■ **Source**:
EX-3.10 6 dex310.htm AMENDED AND RESTATED AGREEMENT - DORCHESTER MINERALS OPERATING LP Amended and Restated Agreement - Dorchester Minerals Operating LP

EXHIBIT 3.10

 

 

AMENDED AND RESTATED

 

AGREEMENT OF LIMITED PARTNERSHIP

 

OF

 

DORCHESTER MINERALS OPERATING LP

 

Dated as of January 31, 2003

 


 

THE PARTNERSHIP INTERESTS HAVE NOT BEEN REGISTERED UNDER THE SECURITIES ACT OF 1933, AS AMENDED, OR THE SECURITIES LAWS OF ANY JURISDICTION. NO PARTNERSHIP INTEREST MAY BE SOLD OR OFFERED FOR SALE (WITHIN THE MEANING OF ANY SECURITIES LAW) UNLESS A REGISTRATION STATEMENT UNDER ALL APPLICABLE SECURITIES LAWS WITH RESPECT TO THE INTEREST IS THEN IN EFFECT OR AN EXEMPTION FROM THE REGISTRATION REQUIREMENTS OF THOSE LAWS IS THEN APPLICABLE TO THE INTEREST. A PARTNERSHIP INTEREST ALSO MAY NOT BE TRANSFERRED OR ENCUMBERED UNLESS THE APPLICABLE PROVISIONS OF THIS AGREEMENT ARE SATISFIED.

■ **Dataset excerpts**:
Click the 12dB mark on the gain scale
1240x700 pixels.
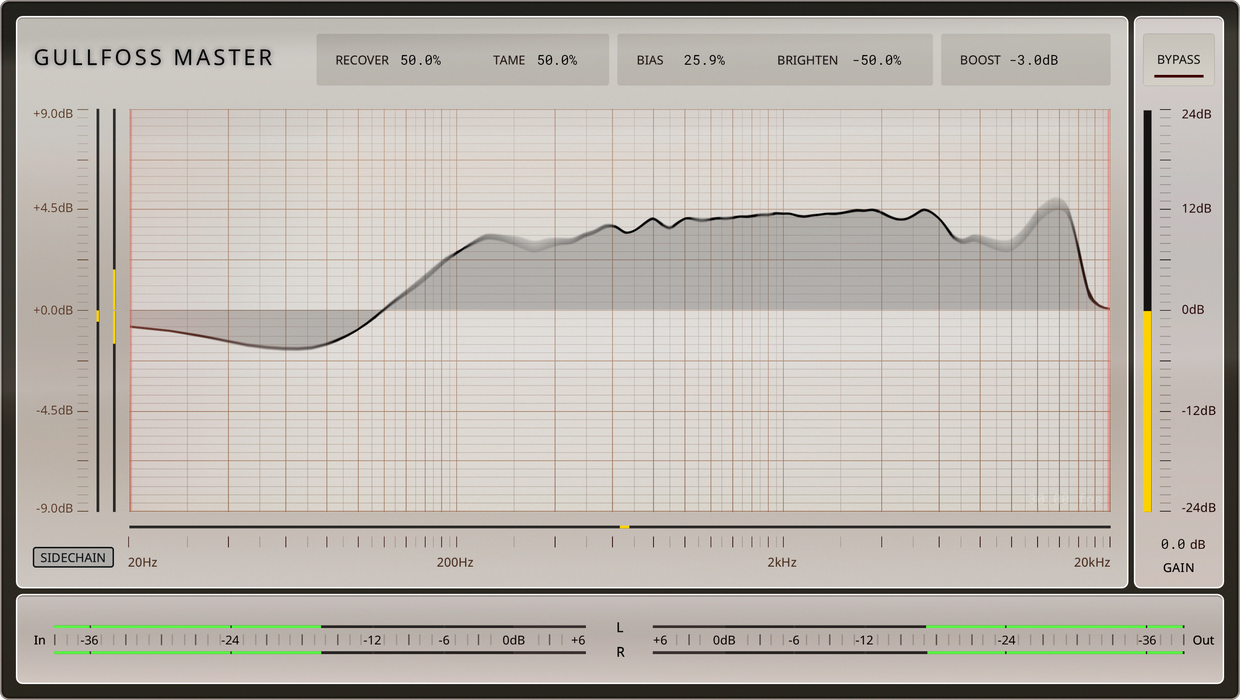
...
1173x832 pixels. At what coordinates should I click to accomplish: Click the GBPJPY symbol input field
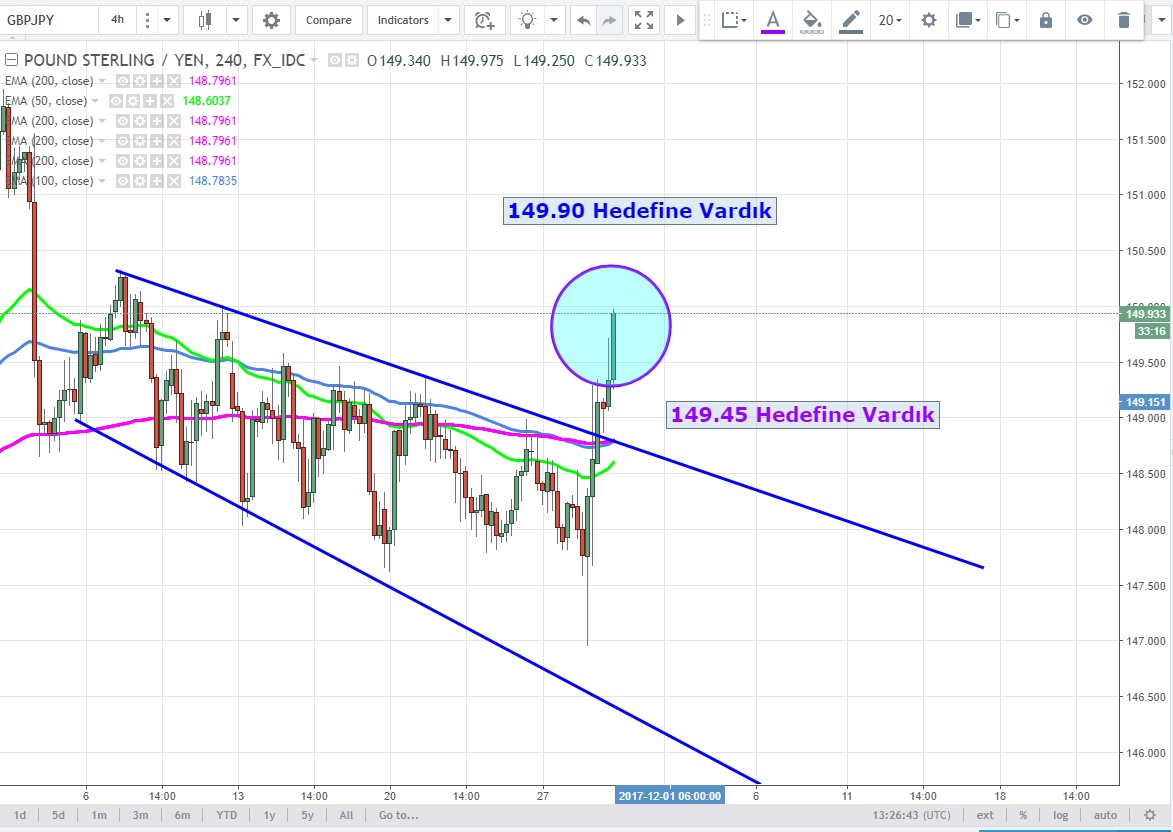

■ **Jobs**:
a - On the agreement's cover page, which actions with a partnership interest does the capitalized notice restrict? List each one.
b - Using the agreement's cover page, explain why a partnership interest can't be freely sold or offered for sale, and what would allow it.
Answer from the agreement's cover page alone.

■ **Responses for each task**:
a -
- Selling it
- Offering it for sale
- Transferring it
- Encumbering it

b - The interests have not been registered under the Securities Act of 1933 or the securities laws of any jurisdiction. So an interest may be sold or offered for sale only if a registration statement under all applicable securities laws is in effect for it, or if an exemption from those registration requirements applies.